● TASKS TO COMPLETE
1. Name every kind of bird that the Rush Farm blog post mentions.
2. Continue the Rush Farm blog post, starting after its final sentence.

● DOCUMENT EXCERPT

* * *

“This blog is the unfolding story of Rush Farm and an exploration of life by its philosopher farmer.”
The Farm
It would be very un-British not to start with the weather, especially given our concerns about growth on the pastures.
Sadly, it has remained stubbornly atypical, in that though temperatures may have fallen slightly towards the end of the week, what has not fallen is rain. Even sadder is the forecast for next week. At one level I have to laugh, for years as an ordinary citizen, the thought of weather like this would have been a pleasure in which to revel!
Bad news on the TB testing front I regret. We shall be losing at least 4% of the herd, and possibly 9%, all this after a lengthy period, symptom free. Without doubt a damper on a week which otherwise had to that point been going well.
Looking for a silver lining, it means Alice has now really seen the highs and lows of livestock farming. Earlier this week she was involved in the successful assisted birthing of a calf that presented itself backwards, while on a daily basis she has been involved in all aspects of lambing. Lambing has been going very well, with nearly three-quarters of the flock having lambed and with negligible losses. The next destination for ewes and their tagged youngsters will be the field by the drive, while the rams are moved onto their field on the other side of the drive.
In terms of cattle movements, all was complicated by the outcome of the testing, as the ‘inconclusive reactors’ and ‘reactors’ have to be kept separate, but the extra barn space means only two fields have to be found. The two fields identified, now have the cattle on them. What I suspect many of you are unaware of, is that once TB is found in a herd, other consequences come into play, one certainly is required, and that is bringing ourselves up to date with current restrictions and being swamped by paperwork.
Incidentally, determining that an animal has TB is nothing to do with how they look, as Alice and Brendan said, the three reactors externally look very good!
I must acknowledge the input by Tim and Alice to the lambing; Alice has been a godsend. Also contributing have been Rosie, helping Alice with the bottle feeding, and Brendan who on Friday left London at the crack of dawn to play his familiar part in the cattle testing and moving. A great team all round.
Next week will continue to be about lambing, and also cleaning out the main barn. A tedious but necessary task. There will also be the need to ‘decontaminate’ – all part of the work required post the finding of TB.
As to the garden, though some flowers are fading, others are taking their place, including very vigorous purple honesty, a plant that has struggled a little to establish itself. In our garden in Bromsgrove the honesty grew freely but was always white. Our various apple trees are either in full bloom or merely at bud burst, obviously a joyous sight except for the niggling fear of a late frost. Despite our best efforts to keep them out, a rabbit has been seen. Happily, not before our holly hocks have grown on strongly.
Alice was the fortunate person to be the first to hear a cuckoo this year, so far, we have not heard one by the house.
I am sorry to have to tell you that though the crane breeding population nationally is apparently thriving, so far none have reached us. On the other hand, there can be no doubt that we once again have a barn owl hunting over the farm which is good news. We also have had our first sighting this week of a green woodpecker feeding on ants. Finally, and rather late, the bird boxes we had as a wedding anniversary present last year are now in place.
This week
I have to confess to being deeply frustrated by the self-imposed constraints on the length of these notes. There have been so many gems this week to share, from a range of American publications, aside from books I have been, and in some cases am still, reading.

* * *

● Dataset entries
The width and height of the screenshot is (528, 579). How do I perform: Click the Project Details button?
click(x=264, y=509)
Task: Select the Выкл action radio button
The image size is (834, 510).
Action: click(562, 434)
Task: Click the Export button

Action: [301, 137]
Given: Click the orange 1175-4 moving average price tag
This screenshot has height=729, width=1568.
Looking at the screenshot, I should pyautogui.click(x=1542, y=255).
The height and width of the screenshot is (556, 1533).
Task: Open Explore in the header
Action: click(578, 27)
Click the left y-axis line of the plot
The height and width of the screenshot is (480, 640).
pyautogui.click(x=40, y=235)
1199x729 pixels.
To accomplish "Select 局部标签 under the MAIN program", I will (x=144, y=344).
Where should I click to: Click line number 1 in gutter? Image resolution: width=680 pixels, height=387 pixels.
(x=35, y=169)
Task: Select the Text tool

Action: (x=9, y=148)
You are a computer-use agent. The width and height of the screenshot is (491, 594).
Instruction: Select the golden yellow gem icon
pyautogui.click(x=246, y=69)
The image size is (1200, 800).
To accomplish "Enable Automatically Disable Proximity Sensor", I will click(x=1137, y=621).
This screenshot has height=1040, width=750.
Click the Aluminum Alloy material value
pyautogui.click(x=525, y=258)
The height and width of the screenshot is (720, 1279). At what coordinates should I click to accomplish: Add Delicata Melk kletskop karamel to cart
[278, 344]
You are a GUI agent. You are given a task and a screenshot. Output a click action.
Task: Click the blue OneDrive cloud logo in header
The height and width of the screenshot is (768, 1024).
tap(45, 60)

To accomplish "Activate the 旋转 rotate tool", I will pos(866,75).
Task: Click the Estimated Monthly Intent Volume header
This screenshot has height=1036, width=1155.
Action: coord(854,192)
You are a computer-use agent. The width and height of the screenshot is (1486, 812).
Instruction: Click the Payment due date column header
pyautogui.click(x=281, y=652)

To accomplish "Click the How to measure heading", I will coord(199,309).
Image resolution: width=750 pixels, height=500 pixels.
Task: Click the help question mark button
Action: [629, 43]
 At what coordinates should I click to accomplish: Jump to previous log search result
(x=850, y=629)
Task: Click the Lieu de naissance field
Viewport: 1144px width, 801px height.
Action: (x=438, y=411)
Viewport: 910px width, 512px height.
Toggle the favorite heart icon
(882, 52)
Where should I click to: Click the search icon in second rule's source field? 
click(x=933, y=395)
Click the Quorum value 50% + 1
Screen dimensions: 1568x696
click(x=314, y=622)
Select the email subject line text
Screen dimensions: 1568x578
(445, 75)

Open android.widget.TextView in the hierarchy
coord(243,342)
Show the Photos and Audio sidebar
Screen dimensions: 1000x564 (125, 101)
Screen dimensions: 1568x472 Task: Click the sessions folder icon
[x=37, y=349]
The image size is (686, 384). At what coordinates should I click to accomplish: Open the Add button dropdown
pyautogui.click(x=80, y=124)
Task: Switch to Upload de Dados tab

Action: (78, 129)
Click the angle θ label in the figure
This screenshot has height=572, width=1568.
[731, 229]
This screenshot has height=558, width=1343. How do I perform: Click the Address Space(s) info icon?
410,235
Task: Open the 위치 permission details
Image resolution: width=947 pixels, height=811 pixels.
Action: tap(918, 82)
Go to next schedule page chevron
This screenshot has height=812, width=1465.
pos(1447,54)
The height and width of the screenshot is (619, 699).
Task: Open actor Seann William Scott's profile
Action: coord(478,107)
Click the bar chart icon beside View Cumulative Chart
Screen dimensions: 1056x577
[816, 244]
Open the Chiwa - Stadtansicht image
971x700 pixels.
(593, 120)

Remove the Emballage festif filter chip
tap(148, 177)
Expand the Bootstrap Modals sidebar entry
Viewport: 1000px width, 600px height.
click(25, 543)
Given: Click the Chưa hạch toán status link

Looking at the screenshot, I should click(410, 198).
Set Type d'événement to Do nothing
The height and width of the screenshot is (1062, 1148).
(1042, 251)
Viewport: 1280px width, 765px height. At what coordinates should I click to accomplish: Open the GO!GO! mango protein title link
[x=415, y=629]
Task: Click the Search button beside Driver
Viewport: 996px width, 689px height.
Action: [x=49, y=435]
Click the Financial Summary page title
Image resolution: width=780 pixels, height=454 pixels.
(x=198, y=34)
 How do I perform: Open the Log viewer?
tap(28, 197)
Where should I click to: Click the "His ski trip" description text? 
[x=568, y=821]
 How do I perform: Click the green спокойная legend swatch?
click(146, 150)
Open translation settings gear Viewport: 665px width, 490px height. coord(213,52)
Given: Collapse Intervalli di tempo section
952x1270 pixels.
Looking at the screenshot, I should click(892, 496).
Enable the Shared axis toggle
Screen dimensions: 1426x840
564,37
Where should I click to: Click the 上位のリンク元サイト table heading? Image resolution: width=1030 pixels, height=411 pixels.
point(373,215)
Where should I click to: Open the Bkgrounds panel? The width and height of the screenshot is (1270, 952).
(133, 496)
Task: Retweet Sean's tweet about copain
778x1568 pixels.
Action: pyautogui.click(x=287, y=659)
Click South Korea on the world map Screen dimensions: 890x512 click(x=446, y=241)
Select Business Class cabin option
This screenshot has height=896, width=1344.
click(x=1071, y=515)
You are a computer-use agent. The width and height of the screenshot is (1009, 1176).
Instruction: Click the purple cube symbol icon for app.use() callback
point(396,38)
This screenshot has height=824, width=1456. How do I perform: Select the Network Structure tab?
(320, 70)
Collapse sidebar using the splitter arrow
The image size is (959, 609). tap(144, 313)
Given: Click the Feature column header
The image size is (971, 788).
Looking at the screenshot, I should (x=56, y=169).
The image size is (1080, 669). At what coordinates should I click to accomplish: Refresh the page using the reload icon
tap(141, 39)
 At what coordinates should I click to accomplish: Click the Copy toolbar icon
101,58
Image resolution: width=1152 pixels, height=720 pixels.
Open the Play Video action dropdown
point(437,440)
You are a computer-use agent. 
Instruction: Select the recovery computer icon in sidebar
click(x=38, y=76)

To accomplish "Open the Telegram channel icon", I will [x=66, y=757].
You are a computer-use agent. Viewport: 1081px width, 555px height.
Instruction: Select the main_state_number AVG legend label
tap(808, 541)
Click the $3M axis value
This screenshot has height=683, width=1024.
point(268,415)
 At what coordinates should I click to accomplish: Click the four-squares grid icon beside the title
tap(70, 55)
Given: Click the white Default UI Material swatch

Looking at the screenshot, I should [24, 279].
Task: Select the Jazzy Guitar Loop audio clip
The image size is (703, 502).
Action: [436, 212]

* * *

● REPLIES
1. cuckoo, crane, barn owl, green woodpecker

2.
The puzzle of the Easter bunny
One I will share because it contains a puzzle that has defeated me. For centuries, if not millennium, the hare has figured as an important symbol, particularly at Easter – incidentally a term it seems, restricted in use to the United Kingdom and Germany (Oestra according to Bede was an Anglo-Saxon saint, and Jacob Grimm of German folk story fame, though she would have been called Ostara in ancient German). Indeed, neolithic people buried a hare beside the body of a dead person, and for the Romans the hare was a sacred creature. Later in the 16th century came the notion of eggs, and both the English and Germans turned the hare into a delicacy to be eaten at Easter. Yet now we refer to the Easter bunny – why and when did the rabbit replace the hare?
Freedom
As a wedding present Anne’s grandmother gave me a copy of Rudolf Steiner’s seminal book “The Philosophy of Freedom”. I struggled with it then, though understand it a little better now. I had two basic problems in making sense of it and they were over the understanding of ‘freedom’ and who it was that Steiner was in dispute with on so many pages.
The latter I at last understood when in a second-hand bookshop shop in a small town in Somerset I came across a two-volume book devoted to the German philosophers of the 19th century. The vast majority of whom I had never heard of before, but having read both books, I had a better idea of whom Steiner was in dispute with and possibly even over what. It was I admit an eyeopener to discover how seriously Germans apparently took philosophy!
Secondly, I came to realise that ‘freedom’ as used by Steiner, and perhaps generally in Europe at that time, meant freedom to think.
While freedom as I understood it had nothing to do with what went on in people’s heads but solely referred to physical matters. It seemed very clear then to me and even more clear today, that what I think, is solely my business, though what I do think is something that is obviously influenced by internal and external influences, which assuming a degree of freewill, we will choose what to make of these. Looking back at life between 5 and 17, what irritated me most at church was being told what I ought to think and having no chance to ask the obvious questions such as why and where the evidence is.
Picking up from my last set of notes, I have been thinking a great deal about the various understandings of ‘freedom and liberty’ without finding a great deal of help from the various books on matters cultural. For myself, I found it difficult in thinking about those words to disassociate myself from the concept of free will, and to a lesser extent equality.
Recourse to the dictionary was not a great help since the definitions given make clear how very much ground each word covers. Add to that the obvious reality that the meaning of these words has interpretations that depend greatly on the nature of the society concerned.
In plain English, freedom means that I am free to do what I like, so long as I remain within the laws written, and otherwise of the state in which I live.
Liberty on the other hand is something given to me.
“May I ride your bike” illustrates liberty. “I shall ride my own bike” illustrates freedom.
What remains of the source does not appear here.